View Source Plausible.Purge (Plausible v0.0.1)
Deletes data from a site.
Stats are stored on Clickhouse, and unlike other databases data deletion is done asynchronously.
All import tables have MergeTree's deduplication mechanism disabled by setting
replicated_deduplication_window
from default 100 to 0. When enabled, every insert
into a given table is compared against hashes of 100 previous inserts (as complete
parts, not concrete rows) and ignored when match is found. The prupose of that
mechanism is making inserts of exact same batches idempotent when retrying them
shortly after - for instance due to timeout, when the client can't easily tell if
previous insert succeeded or not. Deduplication, however, only considers inserts,
not mutations. Deletions do not affect stored hashes, so further inserts of parts
that were deleted will still be treated as duplicates. That's why this feature
is disabled for import tables.
Although deletions are asynchronous, the parts to delete are "remembered", so there's no risk of overlapping deletion causing problems with import following right after it.
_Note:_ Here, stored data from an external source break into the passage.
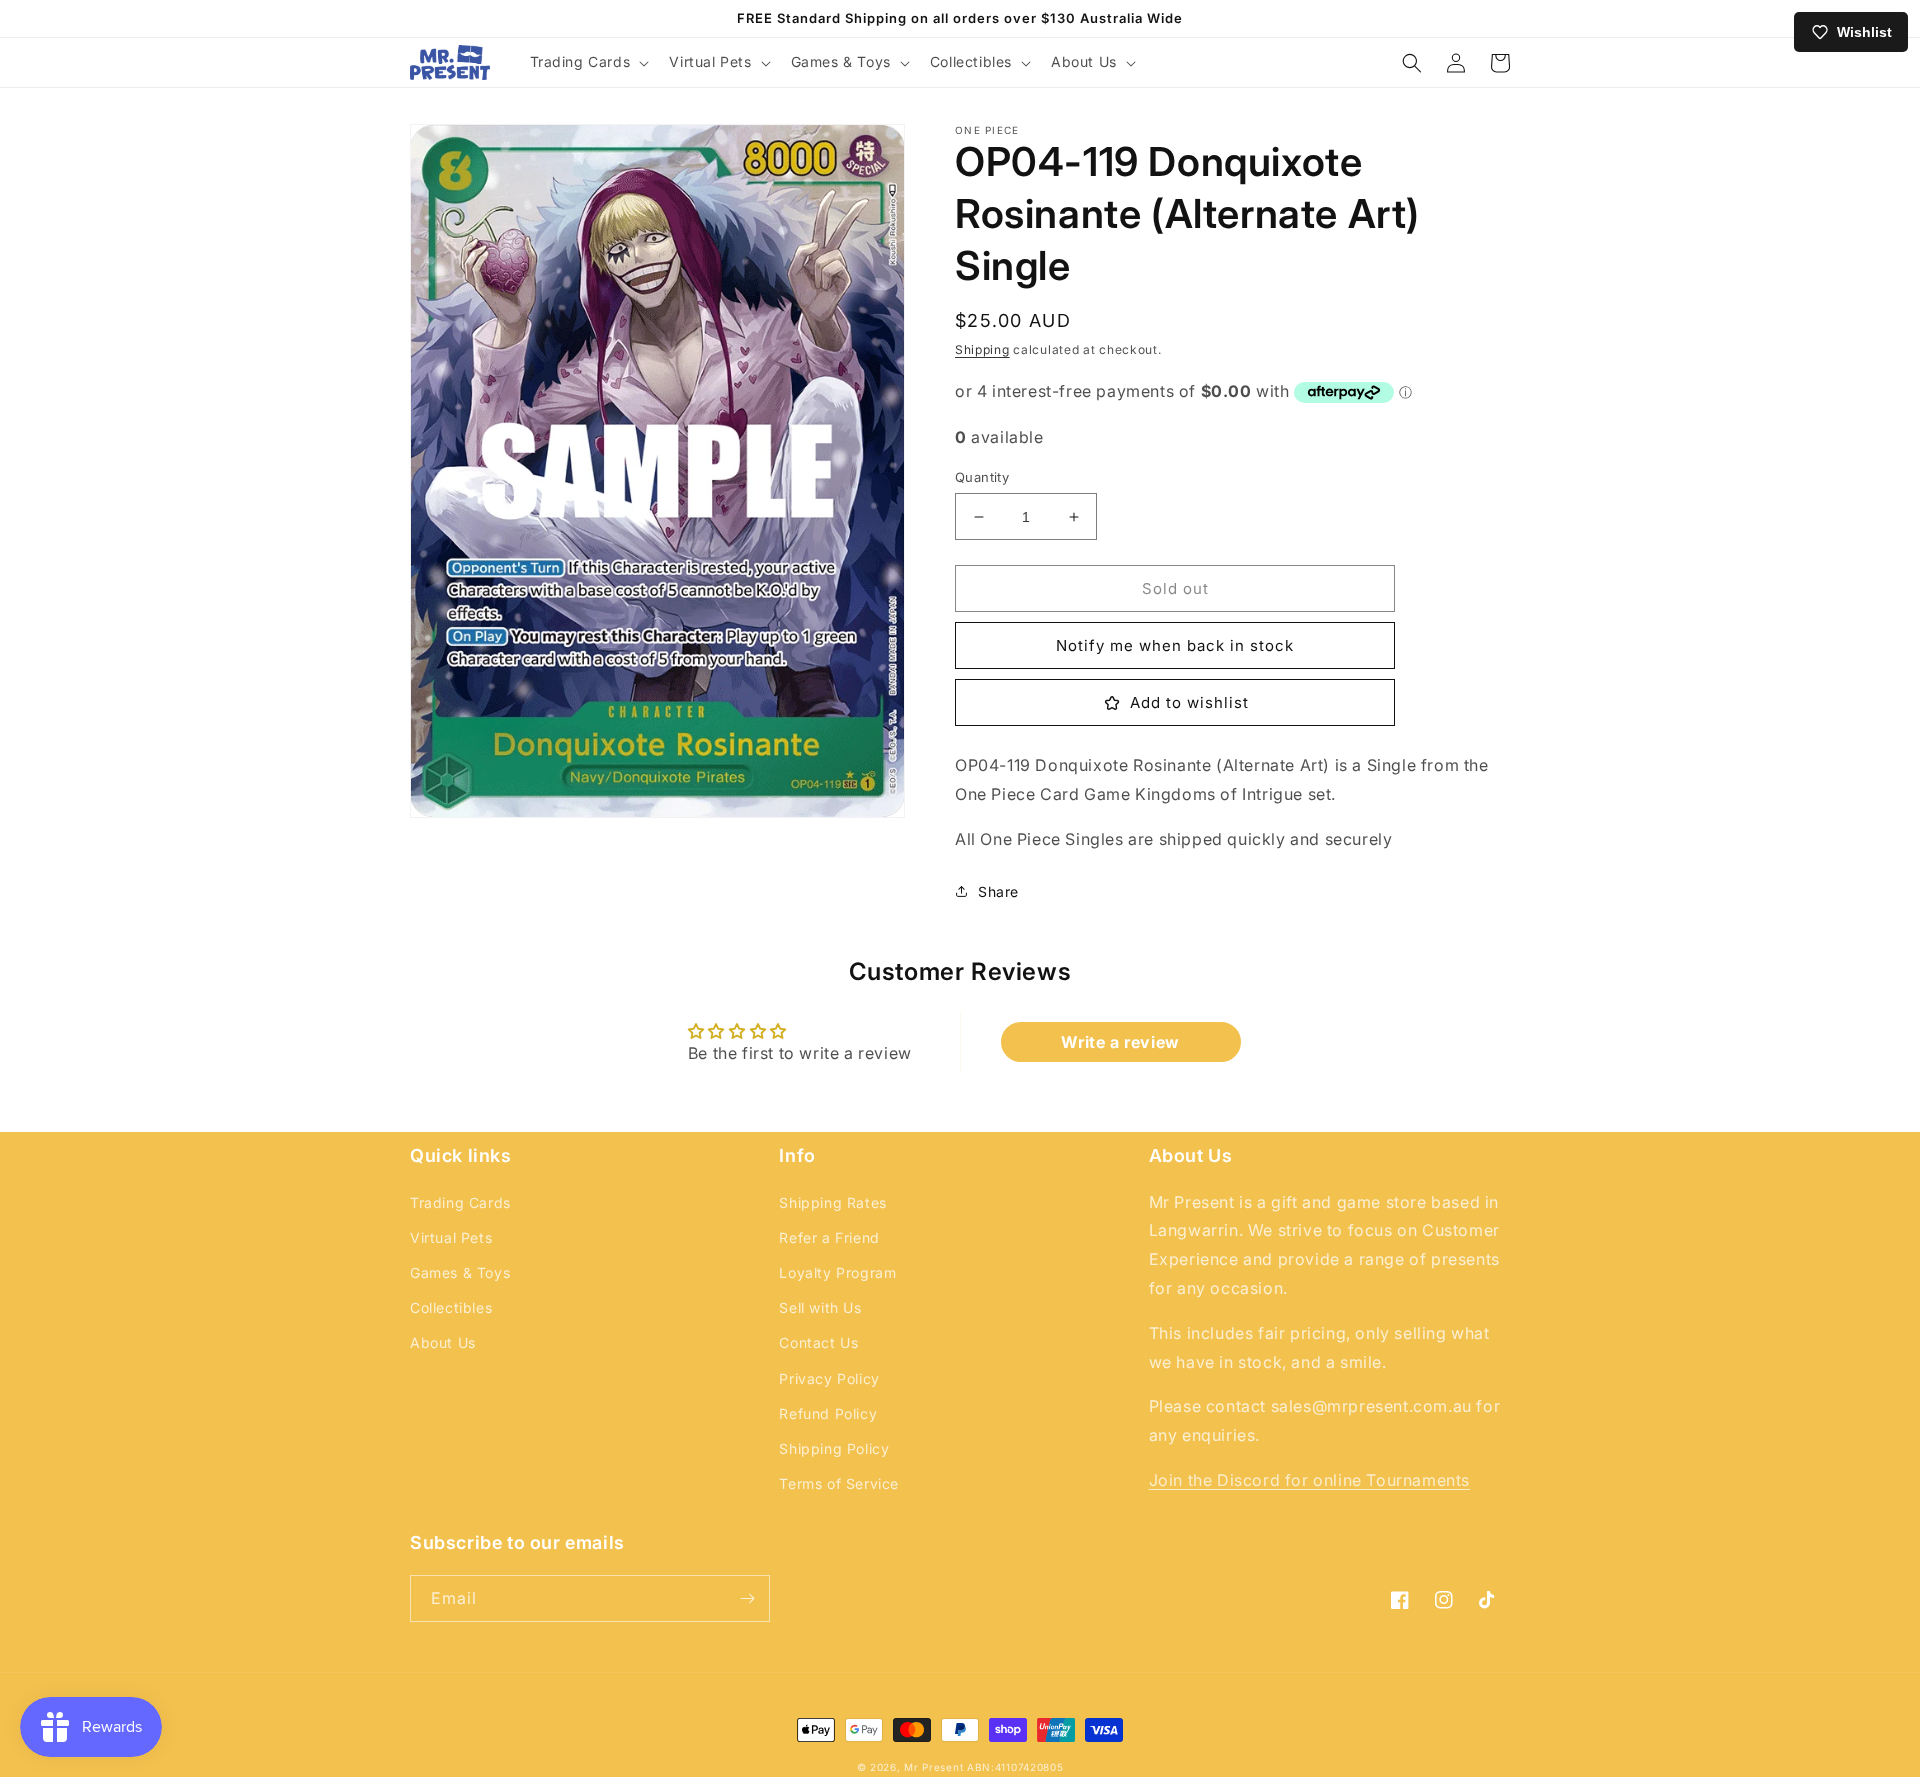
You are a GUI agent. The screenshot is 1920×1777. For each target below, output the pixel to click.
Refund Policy (828, 1413)
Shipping (982, 349)
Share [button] (998, 891)
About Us (443, 1342)
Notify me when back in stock (1175, 645)
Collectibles (451, 1307)
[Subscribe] (747, 1598)
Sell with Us (820, 1307)
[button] (588, 62)
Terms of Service (839, 1483)
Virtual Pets (451, 1237)
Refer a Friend (829, 1237)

IMPORTANT: Deletion requires revision if/when import tables get moved to sharded CH
cluster setup. Mutation queries, which have to be run with ON CLUSTER
in such setup,
dispatch independent queries across shards and those queries can start at different
times. This in turn means risk of deletions corrupting data of follow-up inserts
in some edge cases. Ideally, imported entries should be unique for a given import
an extra
import_id
column can be introduced, holding identifier. Last processed import identifier should be stored with other site data and should be used for scoping imported stats queries. No longer used imports can then be safely removed fully asynchronously.
Summary
Functions
Deletes imported stats from and clears the stats_start_date
field.
Move stats pointers so that no historical stats are available.
Functions
@spec delete_imported_stats!(Plausible.Site.t() | Plausible.Imported.SiteImport.t()) :: :ok
Deletes imported stats from and clears the stats_start_date
field.
The stats_start_date
is expected to get repopulated the next time
Plausible.Sites.stats_start_date/1
is called.
If the input argument is a site, all imported stats are deleted. If it's a site import, only imported stats for that import are deleted.
@spec delete_native_stats!(Plausible.Site.t()) :: :ok
Move stats pointers so that no historical stats are available.